Authenticating Users with Active Directory Federation Services

[アーティクル]
02/15/2022

Business Central supports Active Directory Federation Services (AD FS) authentication for authenticating users, without having to use the Access Control Service (ACS). This article walks you through the steps about how to set up AD FS authentication in AD FS Management console, and then how to configure it in Business Central.

Prerequisites

Your deployment must meet the following prerequisites:

Active Directory Federation Services (AD FS) is installed on the computer that you want to prepare as the federation server.

For more information, see Active Directory Federation Services.

To complete the steps in this article, you will need to know the public URL for AD FS server. This URL needs to be accessible from a web browser on the computer that is running the Business Central Server instance.

Note

The steps in this article are based on using the AD FS version on Windows Server 2016, but should also work with earlier versions of AD FS. Be aware that some dialog box references in the steps might be slightly different in earlier versions of AD FS.
A working Business Central deployment that includes the following components:
- Business Central Server.
- Business Central Web Server.
  
  The web server instance must be configured to use SSL (https) for client connections. For more information, see Configuring SSL to Secure the Business Central Web Client Connection
- Dynamics NAV Client connected to Business Central (optional)
- Business Central Server Administration tool (optional)
- Business Central Administration Shell (optional)
Important

The deployment must be configured with security certificates to secure remote connections. For more information, see Using Security Certificates with Business Central On-Premises.

Configure AD FS to allow Business Central authentication

These steps are done by using the AD FS Management console on the server where AD FS is running.

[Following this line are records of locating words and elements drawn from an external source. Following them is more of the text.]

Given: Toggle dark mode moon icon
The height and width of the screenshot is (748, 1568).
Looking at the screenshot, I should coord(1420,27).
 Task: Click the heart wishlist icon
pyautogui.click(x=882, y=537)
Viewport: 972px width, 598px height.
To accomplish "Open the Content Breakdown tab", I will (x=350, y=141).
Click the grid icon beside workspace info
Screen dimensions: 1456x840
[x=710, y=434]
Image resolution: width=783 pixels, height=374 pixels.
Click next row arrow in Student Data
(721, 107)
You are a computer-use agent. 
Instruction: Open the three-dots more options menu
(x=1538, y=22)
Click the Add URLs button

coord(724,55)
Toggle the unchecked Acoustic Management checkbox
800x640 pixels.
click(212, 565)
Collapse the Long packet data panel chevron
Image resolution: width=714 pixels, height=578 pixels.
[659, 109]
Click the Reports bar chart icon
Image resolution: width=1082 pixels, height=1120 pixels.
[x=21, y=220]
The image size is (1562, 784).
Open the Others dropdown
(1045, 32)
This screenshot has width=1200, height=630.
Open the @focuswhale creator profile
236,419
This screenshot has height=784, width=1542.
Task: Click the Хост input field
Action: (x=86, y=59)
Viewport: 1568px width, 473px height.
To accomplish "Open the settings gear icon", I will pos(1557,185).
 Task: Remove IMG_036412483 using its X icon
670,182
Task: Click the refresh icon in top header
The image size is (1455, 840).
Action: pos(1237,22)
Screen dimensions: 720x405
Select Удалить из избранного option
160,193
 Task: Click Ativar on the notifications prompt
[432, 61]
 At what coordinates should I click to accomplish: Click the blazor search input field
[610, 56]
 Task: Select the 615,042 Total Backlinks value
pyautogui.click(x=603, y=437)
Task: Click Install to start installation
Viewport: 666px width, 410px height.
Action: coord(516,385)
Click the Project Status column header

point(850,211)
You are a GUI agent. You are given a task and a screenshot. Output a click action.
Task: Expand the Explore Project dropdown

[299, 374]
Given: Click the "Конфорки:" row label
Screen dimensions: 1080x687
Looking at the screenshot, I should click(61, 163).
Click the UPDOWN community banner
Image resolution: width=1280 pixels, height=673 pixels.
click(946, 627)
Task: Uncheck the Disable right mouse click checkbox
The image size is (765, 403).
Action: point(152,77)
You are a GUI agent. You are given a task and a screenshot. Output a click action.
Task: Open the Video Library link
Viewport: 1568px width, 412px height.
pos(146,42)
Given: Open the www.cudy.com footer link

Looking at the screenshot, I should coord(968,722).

Set up a Relying Party Trust for the Business Central clients

You must complete these steps separately for Business Central Web Server for the Web client and Dynamics NAV Client connected to Business Central.

Open Server Manager on the computer that is running AD FS, choose AD FS > Tools > AD FS Management.
Right-click Relying Party Trusts, and then choose Add Relying Party Trust.

The Add Relying Party Trust Wizard appears.
In the Welcome step, choose Claims aware, and then choose Start.
In the Select Data Source step, choose Enter data about the relying party manually, and then choose Next.
In the Specify Display Name step, give the relying party a name, such as Business Central Web Client or Dynamics NAV Windows Client, and then choose Next.
In the Configure Certificate step, choose Next to skip specifying the token encryption certificate.

This assumes that the Business Central Web Server is running https.
In the Configure URL step, select the Enable support for the WS-federation Passive protocol check box.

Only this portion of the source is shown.